Jury In George Zimmerman Trial Treated To $33,000 Worth Of Perks Including Steak Dinners And Manicures

The sequestration of the jury in the George Zimmerman Trial cost Florida taxpayers about $33,000 for perks that included steak dinners and manicures for the six women serving on the jury in Florida for three weeks.

The sequestration of the jury included comforts such as dinner at Outback Steakhouse, a trip to the bowling alley, and to the Ripley's Believe It or Not! museum, USA Today reports.

The six all-female jury memebers were sequestered from Friday, June 21, and spent 22 nights at the Marriott in Lake Mary, Fla.

The Seminole County sheriff's office said in a statement: "Jurors watched television and movies, exercised at the hotel fitness center, and spent weekends being visited by family and friends."

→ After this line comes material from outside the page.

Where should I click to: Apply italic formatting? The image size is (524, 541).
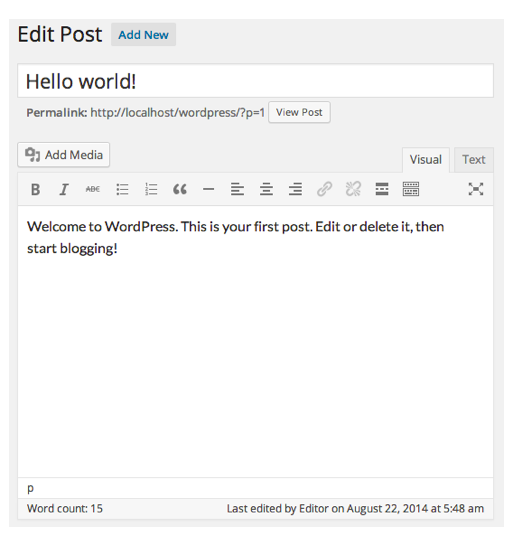(x=64, y=189)
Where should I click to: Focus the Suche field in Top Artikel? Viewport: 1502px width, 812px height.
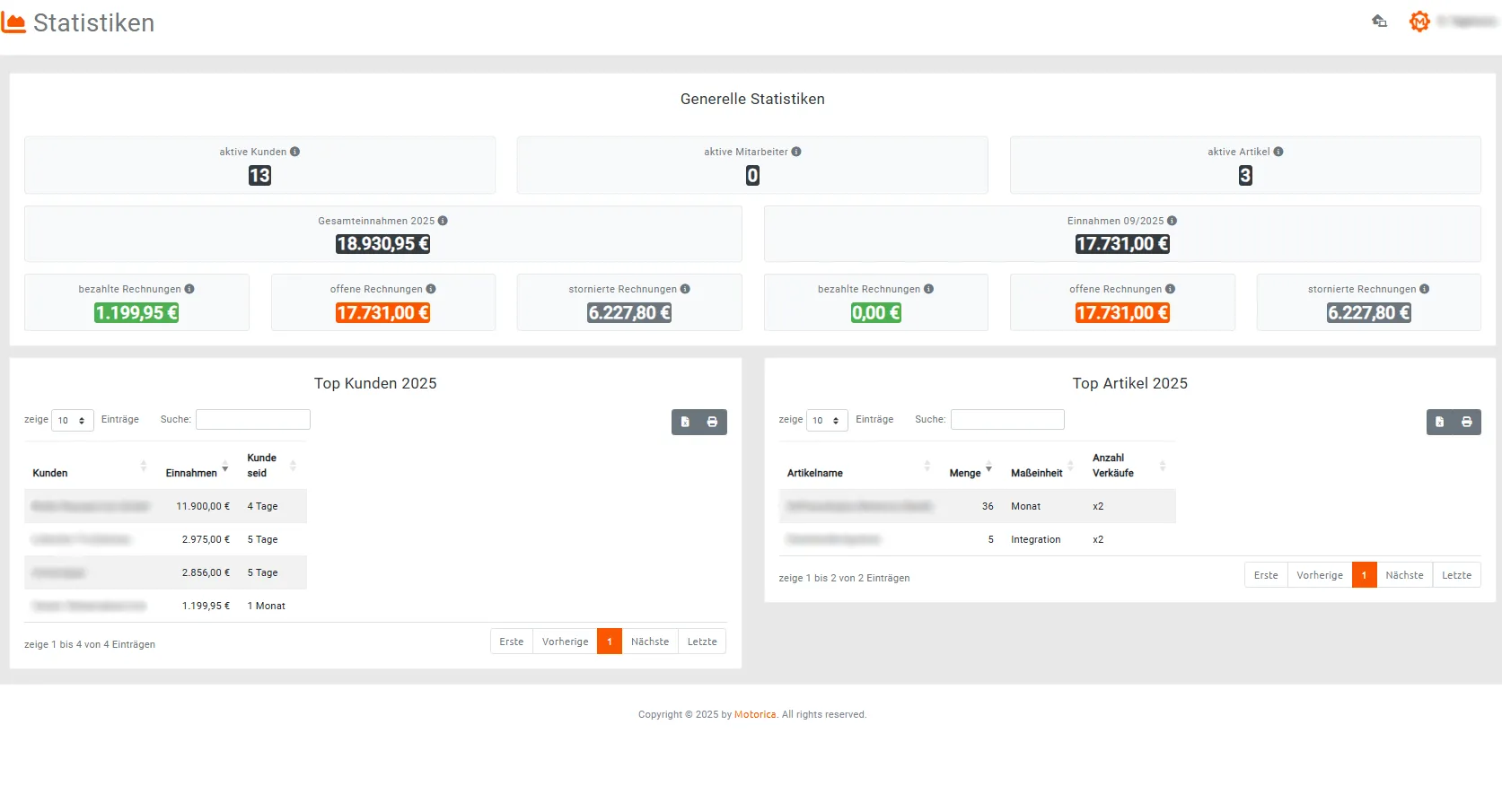click(x=1007, y=419)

Anyone who visited members of the jury had to sign an agreement promising that they would not discuss the case with the jury member, USA Today reports.

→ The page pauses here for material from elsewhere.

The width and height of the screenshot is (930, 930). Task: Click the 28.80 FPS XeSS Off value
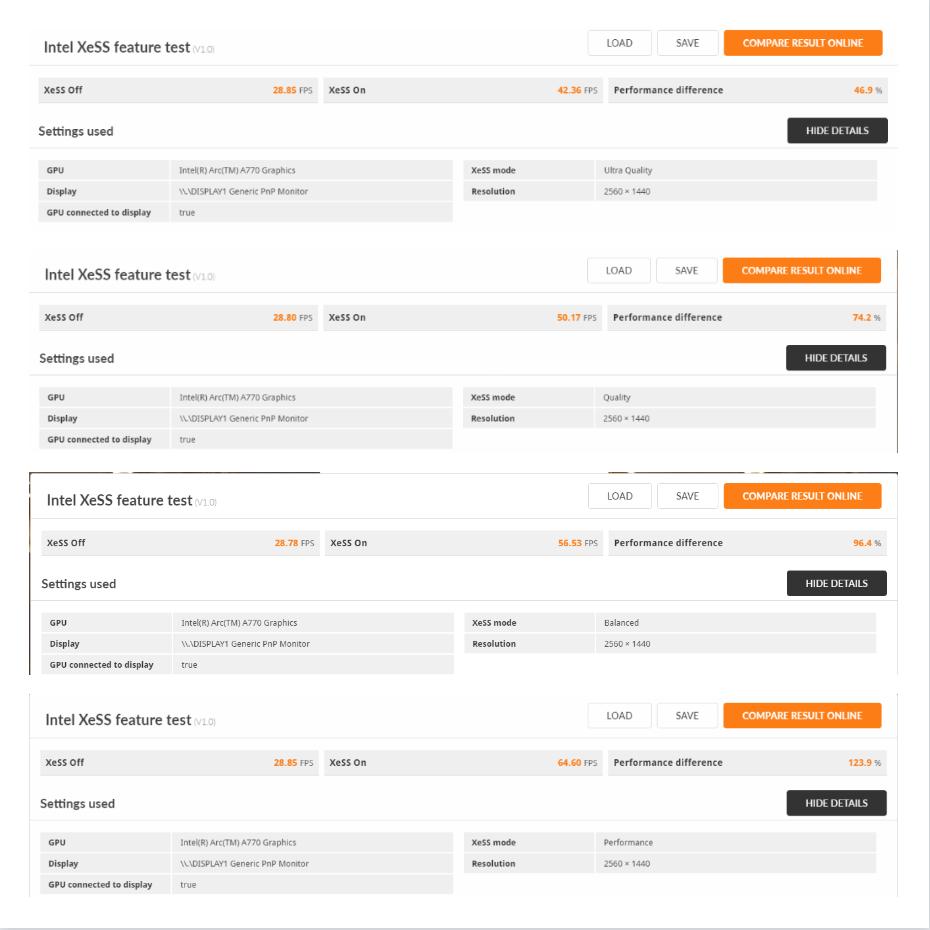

"Jurors had individual rooms and convened regularly in a suite for meals and to socialize," the statement added.

Most breakfasts and dinners were provided by the hotel, and most lunches took place at the courthouse. According to USA Today, the group went out for lunch twice, both times to Senior Tequila's in Winter Springs.

"Jurors also enjoyed several evening and weekend excursions to include bowling, shopping at the Volusia Mall, a day and dinner in St. Augustine (to include a visit to the Ripley's Believe It or Not Museum), manicures and pedicures, and watching fireworks on the fourth of July," the sheriff's office reported. "Jurors also went to the movies to see "World War Z" and "The Lone Ranger." All movies viewed were preapproved by the court."

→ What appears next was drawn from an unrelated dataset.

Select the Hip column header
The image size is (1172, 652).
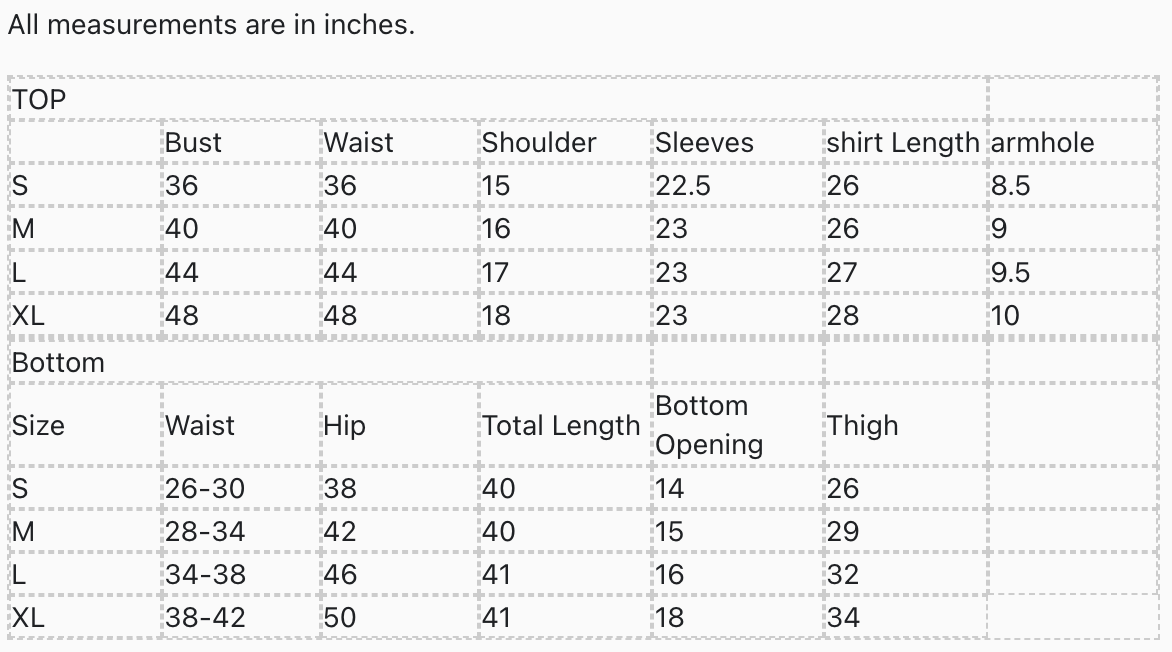point(344,426)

Randy Reep, a Florida attorney, did not see the $33,000 costs for the six women as extravagant. "It certainly seems reasonable to me that a woman would desire a bit of personal grooming over 22 days," he said.

Robert Hirschhorn, a jury consultant who helped pick the all-female jury, said $33,000 in sequestration fees was a low number. The cost was a "small price to pay for the enormity of the task the jurors undertook," Hirschhorn said.

"They left their husbands, their children, their friends, their jobs, they were essentially 'imprisoned' for three weeks," he explained. "They could not watch what they wanted on TV, listen to the radio, read what they want in the newspaper or surf the Web."

The jury eventually acquitted George Zimmerman in the televised and heavily-covered trial regarding the shooting and killing of teenager Trayvon Martin.